Dans Camaret, le jour éteint, les maisons retombaient dans l’ombre confuse, les ténèbres se faisaient épaisses, d’une opacité de poix, lorsque la lune ne donnait pas ; seules, aux deux extrémités du pays, les fenêtres et les portes ouvertes des usines flambaient d’une clarté rousse, et, sous les quinquets fumeux accrochés de distance en distance, un remuement incessant de mains et de langues, toutes les friturières criant, chantant à tue-tête, pour ne pas se laisser gagner par le sommeil.

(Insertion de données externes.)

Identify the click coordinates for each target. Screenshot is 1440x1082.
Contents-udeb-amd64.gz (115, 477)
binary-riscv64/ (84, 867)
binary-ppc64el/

C’était comme une vision de son enfance remontant tout à coup devant ses yeux. Que de fois, gamin, il lui était arrivé de s’arrêter devant l’ouverture illuminée d’une friture, comme on appelle les usines pour confire les sardines, et, là, de regarder, d’écouter, bouche béante, retenant avec sa facilité de Camaretois, avec l’oreille musicale de tous les bambins de l’endroit, les airs et les paroles de ces chansons, dont le bourdonnement grondait, accompagnant le travail des mains.

Il avait bien remarqué qu’il y en avait une, presque toujours la même, qui donnait en quelque sorte le branle, entraînant ses compagnes : ainsi, c’était là le rôle de sa sœur.